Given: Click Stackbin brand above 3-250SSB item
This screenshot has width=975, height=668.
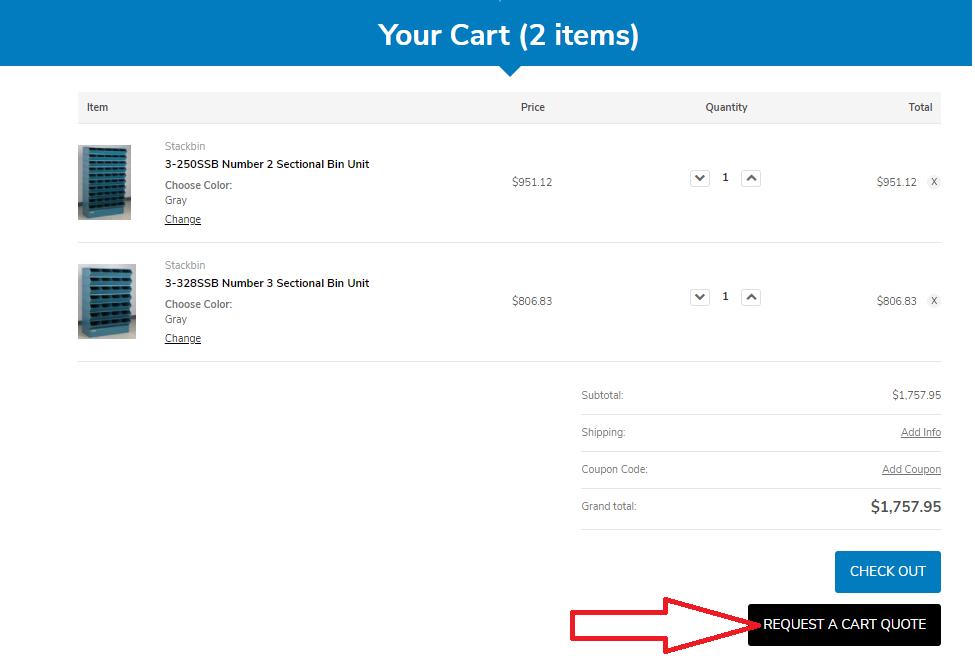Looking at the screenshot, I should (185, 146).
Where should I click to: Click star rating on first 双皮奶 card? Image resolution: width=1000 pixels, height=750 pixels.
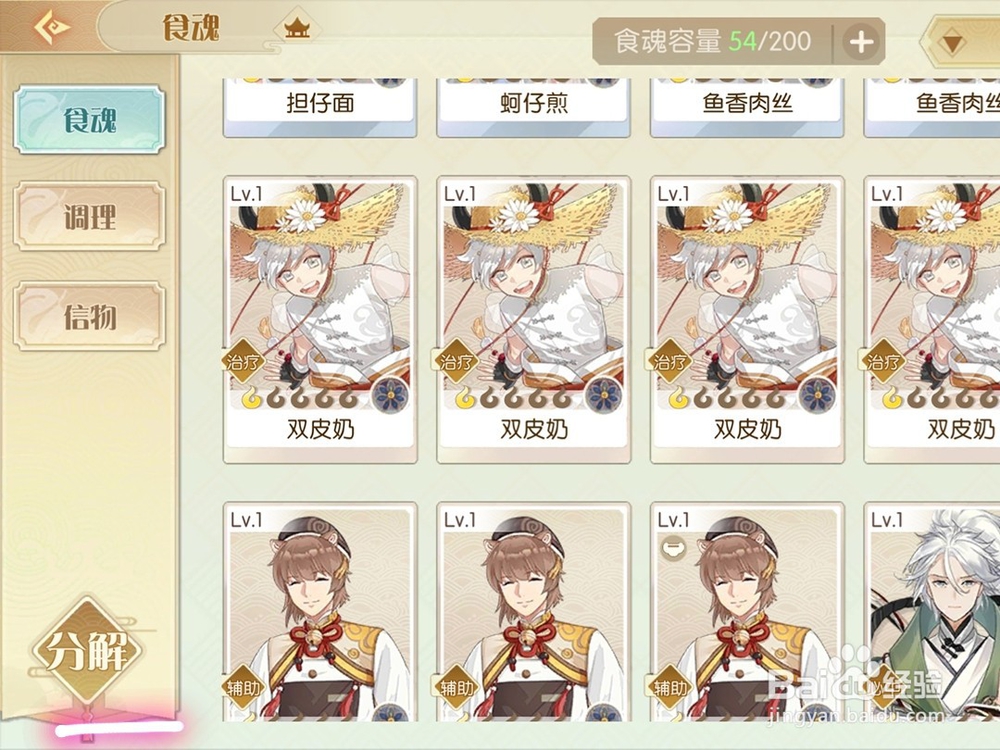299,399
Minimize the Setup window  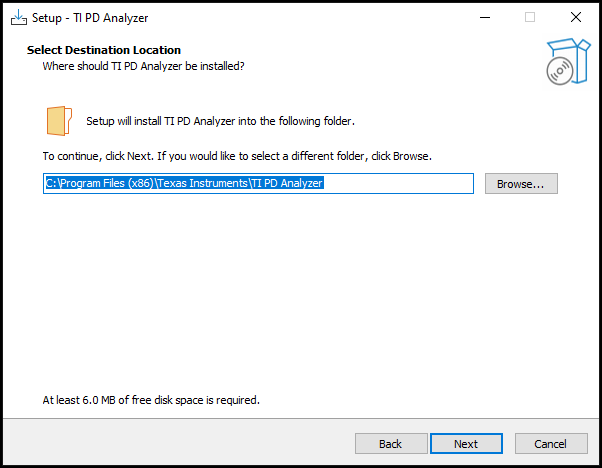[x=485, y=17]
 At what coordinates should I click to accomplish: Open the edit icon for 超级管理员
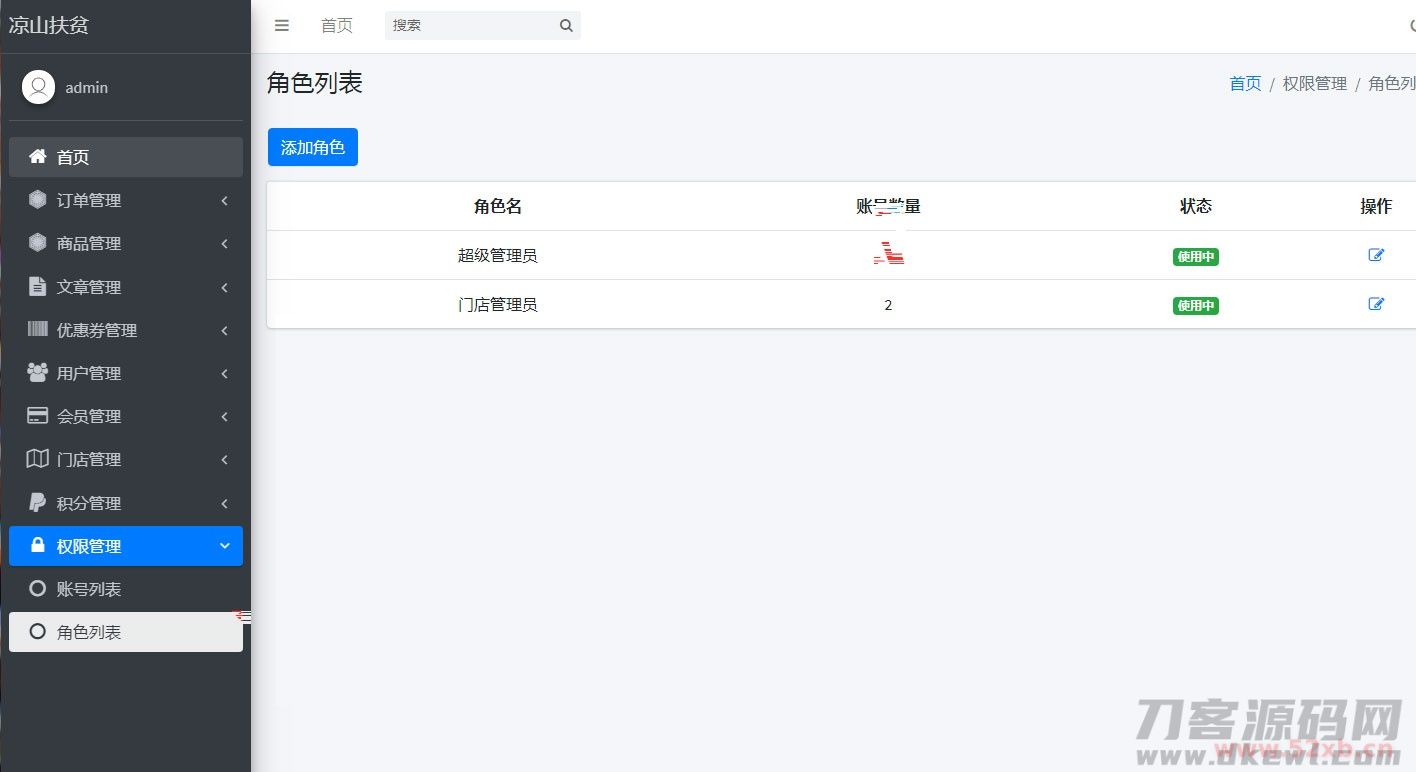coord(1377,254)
* * * * * * *
Give back exactly the lines from the line with "At what coordinates" through the final line of the entries above, and keep pictures out of the copy.

> [Solution for this exercise]
 At what coordinates should I click to accomplish: Open the edit icon for 超级管理员
coord(1377,254)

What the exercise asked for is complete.